==== DATASET

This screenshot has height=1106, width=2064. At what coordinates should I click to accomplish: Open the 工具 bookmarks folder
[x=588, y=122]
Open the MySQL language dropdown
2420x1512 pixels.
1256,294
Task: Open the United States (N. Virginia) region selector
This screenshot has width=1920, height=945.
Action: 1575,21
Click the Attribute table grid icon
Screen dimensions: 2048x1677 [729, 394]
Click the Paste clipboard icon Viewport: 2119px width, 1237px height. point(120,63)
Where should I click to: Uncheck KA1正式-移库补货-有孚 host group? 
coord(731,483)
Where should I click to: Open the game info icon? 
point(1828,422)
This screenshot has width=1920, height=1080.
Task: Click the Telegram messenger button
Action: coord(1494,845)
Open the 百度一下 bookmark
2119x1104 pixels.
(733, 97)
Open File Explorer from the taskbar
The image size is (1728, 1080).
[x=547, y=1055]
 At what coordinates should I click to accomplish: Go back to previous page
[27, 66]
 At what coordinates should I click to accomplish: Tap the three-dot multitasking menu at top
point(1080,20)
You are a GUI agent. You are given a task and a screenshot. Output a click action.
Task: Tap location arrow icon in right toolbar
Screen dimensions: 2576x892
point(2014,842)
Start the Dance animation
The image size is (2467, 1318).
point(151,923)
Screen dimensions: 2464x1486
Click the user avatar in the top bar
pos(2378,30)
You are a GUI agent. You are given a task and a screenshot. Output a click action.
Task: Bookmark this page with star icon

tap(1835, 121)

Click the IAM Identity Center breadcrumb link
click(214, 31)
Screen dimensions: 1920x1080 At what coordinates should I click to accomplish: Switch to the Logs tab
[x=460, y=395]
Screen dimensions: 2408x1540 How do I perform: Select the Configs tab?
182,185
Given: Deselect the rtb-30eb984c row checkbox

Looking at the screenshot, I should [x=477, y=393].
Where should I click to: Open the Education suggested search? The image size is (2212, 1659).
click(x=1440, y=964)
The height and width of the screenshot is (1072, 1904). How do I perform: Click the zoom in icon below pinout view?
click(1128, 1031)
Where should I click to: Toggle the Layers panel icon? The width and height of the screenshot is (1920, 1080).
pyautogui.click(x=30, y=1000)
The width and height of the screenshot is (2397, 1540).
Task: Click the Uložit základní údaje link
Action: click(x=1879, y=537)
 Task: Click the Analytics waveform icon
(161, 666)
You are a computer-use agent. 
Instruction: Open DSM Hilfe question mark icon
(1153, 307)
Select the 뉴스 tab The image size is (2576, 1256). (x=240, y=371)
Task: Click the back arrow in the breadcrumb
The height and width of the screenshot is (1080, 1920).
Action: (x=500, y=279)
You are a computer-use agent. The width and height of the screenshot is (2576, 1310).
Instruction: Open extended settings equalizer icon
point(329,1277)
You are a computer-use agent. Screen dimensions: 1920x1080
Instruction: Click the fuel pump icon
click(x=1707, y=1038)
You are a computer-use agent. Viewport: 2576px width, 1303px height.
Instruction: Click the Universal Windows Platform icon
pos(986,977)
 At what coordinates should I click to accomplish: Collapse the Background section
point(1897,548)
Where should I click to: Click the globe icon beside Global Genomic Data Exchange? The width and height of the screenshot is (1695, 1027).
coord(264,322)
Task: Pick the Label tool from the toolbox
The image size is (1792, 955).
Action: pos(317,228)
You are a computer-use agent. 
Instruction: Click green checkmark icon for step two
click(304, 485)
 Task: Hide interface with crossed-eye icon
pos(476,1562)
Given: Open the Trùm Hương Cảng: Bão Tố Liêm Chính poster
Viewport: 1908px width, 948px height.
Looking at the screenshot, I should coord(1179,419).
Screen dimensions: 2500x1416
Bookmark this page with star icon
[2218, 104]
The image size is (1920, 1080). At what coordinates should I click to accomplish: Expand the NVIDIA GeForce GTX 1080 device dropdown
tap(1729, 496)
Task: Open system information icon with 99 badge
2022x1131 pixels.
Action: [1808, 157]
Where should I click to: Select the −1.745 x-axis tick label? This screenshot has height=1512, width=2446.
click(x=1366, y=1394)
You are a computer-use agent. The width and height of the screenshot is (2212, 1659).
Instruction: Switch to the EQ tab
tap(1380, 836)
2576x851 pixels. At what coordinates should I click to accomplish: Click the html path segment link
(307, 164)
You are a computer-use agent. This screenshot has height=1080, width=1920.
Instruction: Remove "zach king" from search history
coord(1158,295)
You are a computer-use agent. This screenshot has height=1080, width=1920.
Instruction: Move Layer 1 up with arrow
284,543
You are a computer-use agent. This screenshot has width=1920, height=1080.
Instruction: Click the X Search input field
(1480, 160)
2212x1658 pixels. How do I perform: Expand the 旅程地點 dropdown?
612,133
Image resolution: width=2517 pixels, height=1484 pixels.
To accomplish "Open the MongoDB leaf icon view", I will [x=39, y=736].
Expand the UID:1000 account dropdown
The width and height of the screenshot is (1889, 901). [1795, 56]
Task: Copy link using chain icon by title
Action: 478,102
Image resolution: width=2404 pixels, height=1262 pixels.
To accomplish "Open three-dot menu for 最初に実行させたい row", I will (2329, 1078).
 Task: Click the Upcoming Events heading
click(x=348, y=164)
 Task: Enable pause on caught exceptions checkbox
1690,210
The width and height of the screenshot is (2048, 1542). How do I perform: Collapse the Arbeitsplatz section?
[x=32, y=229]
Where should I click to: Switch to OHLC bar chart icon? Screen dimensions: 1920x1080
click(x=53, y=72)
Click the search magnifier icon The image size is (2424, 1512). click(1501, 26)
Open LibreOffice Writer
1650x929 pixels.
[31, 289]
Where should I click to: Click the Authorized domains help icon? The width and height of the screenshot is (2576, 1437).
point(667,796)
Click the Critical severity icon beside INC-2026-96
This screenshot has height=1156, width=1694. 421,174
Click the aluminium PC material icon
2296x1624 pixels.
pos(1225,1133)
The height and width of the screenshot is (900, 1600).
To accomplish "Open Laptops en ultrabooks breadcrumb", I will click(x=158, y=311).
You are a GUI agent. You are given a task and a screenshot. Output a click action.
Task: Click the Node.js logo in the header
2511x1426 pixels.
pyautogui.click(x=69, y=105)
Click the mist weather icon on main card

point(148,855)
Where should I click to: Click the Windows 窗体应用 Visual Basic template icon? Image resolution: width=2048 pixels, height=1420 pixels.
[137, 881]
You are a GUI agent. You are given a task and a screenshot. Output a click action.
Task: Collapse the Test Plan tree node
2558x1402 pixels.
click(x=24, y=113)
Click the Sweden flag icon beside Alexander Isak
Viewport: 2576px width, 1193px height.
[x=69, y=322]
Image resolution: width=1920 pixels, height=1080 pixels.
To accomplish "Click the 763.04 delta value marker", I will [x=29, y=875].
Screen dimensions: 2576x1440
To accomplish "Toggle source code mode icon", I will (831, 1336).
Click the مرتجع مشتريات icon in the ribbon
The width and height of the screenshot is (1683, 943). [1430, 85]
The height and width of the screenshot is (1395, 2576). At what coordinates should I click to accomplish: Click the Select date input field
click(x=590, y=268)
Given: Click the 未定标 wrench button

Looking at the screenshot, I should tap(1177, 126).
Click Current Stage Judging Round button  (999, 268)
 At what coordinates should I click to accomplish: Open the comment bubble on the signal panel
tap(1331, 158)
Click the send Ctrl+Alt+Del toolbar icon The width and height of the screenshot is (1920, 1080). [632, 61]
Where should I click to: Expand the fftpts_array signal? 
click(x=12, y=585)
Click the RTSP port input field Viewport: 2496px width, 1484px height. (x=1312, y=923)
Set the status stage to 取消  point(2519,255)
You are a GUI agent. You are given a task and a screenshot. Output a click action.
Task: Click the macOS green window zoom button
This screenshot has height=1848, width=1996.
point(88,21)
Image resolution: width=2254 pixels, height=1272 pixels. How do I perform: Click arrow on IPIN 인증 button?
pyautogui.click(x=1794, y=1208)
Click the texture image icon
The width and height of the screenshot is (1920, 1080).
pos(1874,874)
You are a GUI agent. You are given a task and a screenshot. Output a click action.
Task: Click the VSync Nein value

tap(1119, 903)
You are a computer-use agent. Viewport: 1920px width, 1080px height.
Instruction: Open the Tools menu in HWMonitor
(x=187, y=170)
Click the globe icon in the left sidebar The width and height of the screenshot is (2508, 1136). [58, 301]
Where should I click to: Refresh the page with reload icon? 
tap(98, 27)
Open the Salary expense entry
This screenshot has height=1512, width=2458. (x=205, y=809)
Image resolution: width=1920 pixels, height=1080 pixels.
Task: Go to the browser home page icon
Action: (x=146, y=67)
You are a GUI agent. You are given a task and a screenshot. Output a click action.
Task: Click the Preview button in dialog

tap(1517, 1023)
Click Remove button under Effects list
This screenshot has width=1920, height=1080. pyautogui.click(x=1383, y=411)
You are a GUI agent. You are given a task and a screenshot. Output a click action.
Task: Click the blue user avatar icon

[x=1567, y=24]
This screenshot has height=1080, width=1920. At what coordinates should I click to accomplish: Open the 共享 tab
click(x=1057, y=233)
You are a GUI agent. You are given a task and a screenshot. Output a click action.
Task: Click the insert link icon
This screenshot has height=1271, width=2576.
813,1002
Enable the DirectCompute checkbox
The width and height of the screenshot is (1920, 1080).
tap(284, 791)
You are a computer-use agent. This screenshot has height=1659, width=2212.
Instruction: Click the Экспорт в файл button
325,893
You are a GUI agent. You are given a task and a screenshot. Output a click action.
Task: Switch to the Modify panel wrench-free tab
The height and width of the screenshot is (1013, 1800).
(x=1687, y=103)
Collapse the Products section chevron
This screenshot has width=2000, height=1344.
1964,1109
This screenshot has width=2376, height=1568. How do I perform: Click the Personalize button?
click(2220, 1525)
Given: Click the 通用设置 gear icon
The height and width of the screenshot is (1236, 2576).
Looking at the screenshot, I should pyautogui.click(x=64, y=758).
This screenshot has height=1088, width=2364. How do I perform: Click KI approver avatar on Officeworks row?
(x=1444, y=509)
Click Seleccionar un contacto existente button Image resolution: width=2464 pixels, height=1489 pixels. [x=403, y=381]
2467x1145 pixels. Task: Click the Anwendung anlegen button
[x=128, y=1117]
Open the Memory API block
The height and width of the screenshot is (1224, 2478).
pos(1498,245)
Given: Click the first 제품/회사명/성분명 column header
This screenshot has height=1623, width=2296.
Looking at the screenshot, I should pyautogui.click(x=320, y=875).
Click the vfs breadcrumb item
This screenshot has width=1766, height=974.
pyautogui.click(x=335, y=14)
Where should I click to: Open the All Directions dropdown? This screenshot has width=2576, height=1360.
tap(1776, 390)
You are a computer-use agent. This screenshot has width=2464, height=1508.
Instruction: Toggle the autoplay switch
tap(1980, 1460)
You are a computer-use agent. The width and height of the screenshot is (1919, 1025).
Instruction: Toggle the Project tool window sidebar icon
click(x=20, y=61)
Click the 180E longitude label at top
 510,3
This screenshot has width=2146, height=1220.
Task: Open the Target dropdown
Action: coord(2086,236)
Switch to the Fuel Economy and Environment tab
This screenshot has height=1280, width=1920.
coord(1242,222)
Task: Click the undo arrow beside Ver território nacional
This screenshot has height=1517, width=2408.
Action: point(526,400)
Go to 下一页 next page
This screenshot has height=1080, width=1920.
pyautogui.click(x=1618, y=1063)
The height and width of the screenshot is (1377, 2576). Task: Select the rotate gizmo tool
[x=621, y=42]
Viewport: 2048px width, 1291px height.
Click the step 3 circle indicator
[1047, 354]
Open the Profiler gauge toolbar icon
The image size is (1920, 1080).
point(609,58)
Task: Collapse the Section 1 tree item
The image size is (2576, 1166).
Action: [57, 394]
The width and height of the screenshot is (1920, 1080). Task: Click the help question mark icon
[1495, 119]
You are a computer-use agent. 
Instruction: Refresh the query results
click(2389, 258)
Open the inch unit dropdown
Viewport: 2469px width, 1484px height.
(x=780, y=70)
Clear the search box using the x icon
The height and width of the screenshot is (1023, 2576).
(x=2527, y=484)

========

EXERCISE |
Copy back the listing above exactly, but only from the line with "Click the search" through the line with "Click the Sweden", both ends included.

ANSWER TO THIS EXERCISE |
Click the search magnifier icon The image size is (2424, 1512). click(1501, 26)
Open LibreOffice Writer
1650x929 pixels.
[31, 289]
Where should I click to: Click the Authorized domains help icon? The width and height of the screenshot is (2576, 1437).
point(667,796)
Click the Critical severity icon beside INC-2026-96
This screenshot has height=1156, width=1694. 421,174
Click the aluminium PC material icon
2296x1624 pixels.
pos(1225,1133)
The height and width of the screenshot is (900, 1600).
To accomplish "Open Laptops en ultrabooks breadcrumb", I will click(x=158, y=311).
You are a GUI agent. You are given a task and a screenshot. Output a click action.
Task: Click the Node.js logo in the header
2511x1426 pixels.
pyautogui.click(x=69, y=105)
Click the mist weather icon on main card

point(148,855)
Where should I click to: Click the Windows 窗体应用 Visual Basic template icon? Image resolution: width=2048 pixels, height=1420 pixels.
[137, 881]
You are a GUI agent. You are given a task and a screenshot. Output a click action.
Task: Collapse the Test Plan tree node
2558x1402 pixels.
click(x=24, y=113)
Click the Sweden flag icon beside Alexander Isak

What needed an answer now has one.